Pinterest is such an underestimated way of generating content ideas. Here are some ways you can get an idea of what your audience are associating with your products:

If you add /source/brand.co.uk to pinterest.co.uk you can see the images that are being pinned from your own/competitors website. Example:

https://www.pinterest.co.uk/source/currys.co.uk

Then click into the boards that your products are featured on e.g Hanna Backman Kitchen.

These will often include a mixture of both products and articles so will need some mining.

So, use a tool like web scraper  and right click on the bold title e.g 'CIA640 C Electric Induction Hob - Black'

Pinterest for content ideas

 

This will return something like the following:

 

scrape similar pinterest scrape

This may take some sifting through as not all products feature within content but you can collate 100s of ideas in a matter of minutes. The advantage of this is being able to see how your products are being featured within content and also related ideas. 

Method 2

One other option with Pinterest is to search google using a search such as the following:

site:www.pinterest.co.uk/*/gadgets/ see this in action

Pinterest’s URL structure is consistently like this www.pinterest.co.uk/username/boardname

So, if we wildcard the user name as above we can see a whole host of boards with a topic which you have chosen. Pinterest is a little limited as obviously not all sectors lend themselves well to image based searching but all the same can be really useful for products that do.

Buzzsumo for identifying patterns in content

Mentioned in a few blog posts of ours previously this tool is awesome for seeing how successful pieces are across different social channels and you can see where ‘topics’ are successful. Then you can break articles down into identifying what they feature, here are some examples:

  • URL
  • Title
  • Word count
  • Subheadings
  • Images
  • Video
  • Audio
  • Statistics
  • Number of outbound links
  • Bullet points
  • Original data
  • Interactivity

 

From here you can start identifying patterns of success. And understanding why these pieces have been successful and apply them to your content strategy.

SEOMonitor for looking at what content is being served through search engines

SEOMonitor allows you to see what features are being triggered within a SERP. Here is an example:

 

In order, these images signify

Paid ads running

Images

Remember to optimises your images in this case with alt text if this is the case.

Top stories

Google top stories

This is one perhaps to relay to your PR team. And get featured on 3rd party websites. But also analyse the topics and discussion points that are getting written and talked about.

Answer Box

Answer Box

The answer box or ‘ranking 0’ Marketo have actively employed a strategy for this. As they appear quite regularly for their resource pages:

https://uk.marketo.com/mobile-marketing/

With this in mind ask yourself are you creating and optimising any of your content with this goal in mind? There are plenty of Google ranking factors that influence this but from our own experience the most important is getting your on page optimisation right. Here is an example where a website has outranked the government for the term 'how to fill in a tax form':

How to fill in a tax form

See in live here 

https://www.startuploans.co.uk/business-advice/fill-self-assessment-tax-form/

Vs

https://www.gov.uk/self-assessment-forms-and-helpsheets

Why? The titles on the page give step by step advice whereas the government result underneath gives warning about the penalties for being late, points towards a few resources of where you might be able to get help. But in no way or form does it help fulfil the query or take you through a helpful step by step process and highlighted these steps through header tags. (Although it could be argued that startuploans header tags could be structured better)

▶ GIVEN TASK
According to the article on content idea tools, what is the most important factor for appearing in the answer box, based on the authors' own experience? You can leave the lines that follow this text aside.

Dataset lines:
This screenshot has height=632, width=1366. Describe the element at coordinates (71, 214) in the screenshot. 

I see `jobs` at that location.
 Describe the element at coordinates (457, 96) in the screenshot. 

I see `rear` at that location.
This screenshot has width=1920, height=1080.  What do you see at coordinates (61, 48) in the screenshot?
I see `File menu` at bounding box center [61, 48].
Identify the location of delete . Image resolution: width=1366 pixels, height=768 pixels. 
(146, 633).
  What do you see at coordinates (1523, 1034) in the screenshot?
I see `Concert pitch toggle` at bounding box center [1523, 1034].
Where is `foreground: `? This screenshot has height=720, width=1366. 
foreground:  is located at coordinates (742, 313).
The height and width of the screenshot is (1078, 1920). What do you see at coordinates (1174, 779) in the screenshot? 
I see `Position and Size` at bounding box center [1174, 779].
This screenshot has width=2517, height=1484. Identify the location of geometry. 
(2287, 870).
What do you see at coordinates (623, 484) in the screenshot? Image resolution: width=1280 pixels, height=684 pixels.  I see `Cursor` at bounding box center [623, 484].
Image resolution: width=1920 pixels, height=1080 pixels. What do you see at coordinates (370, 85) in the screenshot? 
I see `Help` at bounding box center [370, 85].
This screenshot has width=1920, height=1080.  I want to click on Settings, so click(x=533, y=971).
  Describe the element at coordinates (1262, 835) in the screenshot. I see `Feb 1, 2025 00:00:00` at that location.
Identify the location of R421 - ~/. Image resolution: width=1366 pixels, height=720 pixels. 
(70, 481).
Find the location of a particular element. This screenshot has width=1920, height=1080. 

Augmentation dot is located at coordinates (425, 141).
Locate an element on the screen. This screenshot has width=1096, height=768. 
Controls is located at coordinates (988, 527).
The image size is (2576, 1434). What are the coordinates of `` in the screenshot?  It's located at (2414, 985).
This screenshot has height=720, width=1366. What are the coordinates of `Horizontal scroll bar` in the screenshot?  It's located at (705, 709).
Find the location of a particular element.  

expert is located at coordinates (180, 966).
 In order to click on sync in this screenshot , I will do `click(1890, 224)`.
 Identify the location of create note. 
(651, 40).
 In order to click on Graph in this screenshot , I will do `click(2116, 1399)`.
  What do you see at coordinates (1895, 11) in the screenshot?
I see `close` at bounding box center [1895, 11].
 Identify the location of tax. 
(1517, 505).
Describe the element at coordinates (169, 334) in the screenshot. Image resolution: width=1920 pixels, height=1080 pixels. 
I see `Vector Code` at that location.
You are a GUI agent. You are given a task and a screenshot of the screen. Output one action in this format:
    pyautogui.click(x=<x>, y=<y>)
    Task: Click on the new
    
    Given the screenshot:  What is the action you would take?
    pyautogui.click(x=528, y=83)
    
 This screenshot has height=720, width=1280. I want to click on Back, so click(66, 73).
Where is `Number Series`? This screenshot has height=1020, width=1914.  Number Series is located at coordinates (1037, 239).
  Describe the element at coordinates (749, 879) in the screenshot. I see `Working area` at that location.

▶ EXPECTED OUTPUT
Getting your on-page optimization right.